The Patterns Process: Runtime patterns

After you choose an appropriate Application pattern to meet your e-commerce needs, it is time to select the specific Runtime pattern used to design your solution. The Runtime pattern uses nodes to group functional and operational components. The nodes are interconnected to solve a business problem. Each Application pattern has at least one corresponding Runtime pattern. These runtime patterns are based on the Enterprise Solution Structure (ESS) Thin Client Transactional Pattern and are a representative solution for the Electronic Commerce composite pattern.

Each Runtime pattern may have additional variations as well, including:

Depending on the customer requirements, you might need to extend variations or combine them to achieve desired results.

Proven Basic Runtime Pattern

Web-up:: Proven Basic Runtime pattern Retail Customer Protocol Firewall Dispatcher Commerce Server Domain Firewall Application Application Application Database Content Creation and Management
(Click a node to get a detailed explanation.)

At the logical level, this Runtime pattern involves a synchronous interaction with the user during the first part of the shopping experience. An asynchronous (and deferred) response for the processing of details and confirmation of a submitted order follows. Therefore, this runtime does not allow for real-time features such as immediate inventory validation, order completion, or shipping details.

Web-Up basic online shopping process

  1. From a Web browser client, the shopper connects to the commerce site by entering the Web site URL and does one of the following:
    • Logs in to the commerce site if the user is recognized as a registered shopper from a profile on the database server
    • Browses the site anonymously
    • Enters profile information to become a registered user
  2. The user then interacts with the pages of the site. These are either static pages from the commerce server or pages dynamically built with information from the database server.
  3. The user adds items to a shopping cart. The data for the shopping cart is stored on the database server along with required session state information. A cookie is sent to the client browser. This cookie helps the commerce server track the progress of the customer interactions on the commerce site and connect users with their shopping cart.
  4. When the shopper wants to buy or check out items in the shopping cart, the commerce server stores the submitted order on the database server for later processing. An acknowledgment is sent back to the shopper that the order has been submitted, and the interactive session is terminated.
  5. The system uses one of several techniques to retrieve the order and process it through the back-end fulfillment, inventory, payment, and shipping processes. Note that this pattern does not specify the details of back-end integration. It can be done in batch or manually. The example given below describes how one site performed their order processing functions.
  6. Eventually, a confirmation e-mail of order status (such as delivery, out of stock, credit problems) is sent to the user.

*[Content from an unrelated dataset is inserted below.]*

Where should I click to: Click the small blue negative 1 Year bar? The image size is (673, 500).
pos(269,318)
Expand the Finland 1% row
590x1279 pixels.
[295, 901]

Typically, the logon process uses registration data from the database server node to identify registered shoppers and encryption technology, such as Secure Sockets Layer (SSL), to protect sensitive data (for example, credit card or address information).

Currently, most sites do not use digital certificates. In the Enterprise-out application pattern, the client wants to extend the back-end systems with a tightly integrated Web access channel, and might want to integrate with corporate-wide directory and security mechanisms. For this reason, the Enterprise-out runtime pattern includes directory and security nodes on the internal network.

In the Web-up runtime pattern, however, the directory and security nodes are omitted, because clients do not usually want corporate-wide directory and security mechanisms. The "ESS Reference Architecture", used by IBM Global Services provides a much more detailed flow of the online shopping process and how it interacts with the infrastructure. This information is often used to prepare vendor quotes for the products necessary to physically implement the logical Runtime pattern.

Runtime pattern=Variation 1

Web-up application pattern::Runtime pattern=Variation 1 Web Server Content Creation and Management Domain Firewall Dispatcher Protocol Firewall Database Application Application Application Commerce Server Retail Customer
(where supported, e.g. WebSphere Commerce Suite V5.1)
(Click a node to get a detailed explanation.)

For additional security, this solution may be implemented with the commerce application server node positioned behind the second (domain) firewall.

Runtime pattern=Variation 2

Web-up application pattern::Runtime pattern=Variation 2 Commerce Application Server LDAP Directory Server Database Commerce Application Server Dispatcher Dispatcher Protocol Firewall Domain Firewall
(where supported, e.g. WebSphere Commerce Suite V5.1)
(Click a node to get a detailed explanation.)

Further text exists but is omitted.